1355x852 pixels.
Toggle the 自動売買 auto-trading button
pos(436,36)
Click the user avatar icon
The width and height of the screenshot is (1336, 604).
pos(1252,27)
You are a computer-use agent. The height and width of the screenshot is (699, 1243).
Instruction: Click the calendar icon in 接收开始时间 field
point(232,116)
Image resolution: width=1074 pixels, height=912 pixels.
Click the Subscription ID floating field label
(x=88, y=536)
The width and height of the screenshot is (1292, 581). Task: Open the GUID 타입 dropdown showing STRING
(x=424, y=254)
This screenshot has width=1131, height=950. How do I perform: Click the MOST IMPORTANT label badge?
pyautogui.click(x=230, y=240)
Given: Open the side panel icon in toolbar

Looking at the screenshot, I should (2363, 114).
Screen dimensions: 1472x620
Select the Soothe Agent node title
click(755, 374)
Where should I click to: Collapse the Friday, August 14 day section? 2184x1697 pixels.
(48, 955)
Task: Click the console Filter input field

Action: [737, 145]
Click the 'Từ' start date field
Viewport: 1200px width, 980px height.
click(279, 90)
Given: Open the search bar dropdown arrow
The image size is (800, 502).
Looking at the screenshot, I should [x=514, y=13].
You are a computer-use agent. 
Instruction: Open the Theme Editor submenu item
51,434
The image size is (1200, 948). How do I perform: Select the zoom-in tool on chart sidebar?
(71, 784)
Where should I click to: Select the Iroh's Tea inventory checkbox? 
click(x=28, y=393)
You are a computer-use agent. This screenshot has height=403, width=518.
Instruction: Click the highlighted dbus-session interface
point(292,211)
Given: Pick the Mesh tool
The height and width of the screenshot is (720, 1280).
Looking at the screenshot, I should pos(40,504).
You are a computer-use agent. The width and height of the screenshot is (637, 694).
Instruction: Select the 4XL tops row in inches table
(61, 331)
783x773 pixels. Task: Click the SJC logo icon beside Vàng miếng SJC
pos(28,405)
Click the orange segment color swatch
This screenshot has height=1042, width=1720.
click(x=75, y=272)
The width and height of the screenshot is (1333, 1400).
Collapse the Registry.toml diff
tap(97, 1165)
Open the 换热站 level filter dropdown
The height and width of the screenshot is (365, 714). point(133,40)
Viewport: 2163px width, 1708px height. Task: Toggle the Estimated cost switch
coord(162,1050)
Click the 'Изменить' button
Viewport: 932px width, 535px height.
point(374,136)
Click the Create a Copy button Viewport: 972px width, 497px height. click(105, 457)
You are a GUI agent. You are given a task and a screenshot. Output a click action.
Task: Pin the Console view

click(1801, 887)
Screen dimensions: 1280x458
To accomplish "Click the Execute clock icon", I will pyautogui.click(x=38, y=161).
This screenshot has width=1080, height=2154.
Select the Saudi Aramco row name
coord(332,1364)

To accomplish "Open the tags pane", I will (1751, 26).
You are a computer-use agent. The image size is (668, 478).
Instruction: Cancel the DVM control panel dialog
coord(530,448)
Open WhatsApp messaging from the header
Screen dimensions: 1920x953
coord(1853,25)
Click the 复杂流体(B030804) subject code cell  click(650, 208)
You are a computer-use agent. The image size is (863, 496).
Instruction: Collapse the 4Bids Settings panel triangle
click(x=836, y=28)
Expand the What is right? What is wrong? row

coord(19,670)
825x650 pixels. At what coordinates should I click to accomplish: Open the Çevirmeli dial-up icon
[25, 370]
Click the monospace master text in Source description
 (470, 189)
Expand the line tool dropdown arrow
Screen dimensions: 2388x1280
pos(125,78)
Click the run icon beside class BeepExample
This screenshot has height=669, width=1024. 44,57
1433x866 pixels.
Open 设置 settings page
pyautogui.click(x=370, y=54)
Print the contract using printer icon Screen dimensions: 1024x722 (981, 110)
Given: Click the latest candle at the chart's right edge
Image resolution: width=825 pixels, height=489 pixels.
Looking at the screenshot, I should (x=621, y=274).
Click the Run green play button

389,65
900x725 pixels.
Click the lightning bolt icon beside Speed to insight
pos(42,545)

» **Objective**
Locate every line in the items above that contains the string "Toggle", treating uppercase and lowercase letters as different, and copy each such line.

» **Answer to the task**
Toggle the 自動売買 auto-trading button
Viewport: 2163px width, 1708px height. Task: Toggle the Estimated cost switch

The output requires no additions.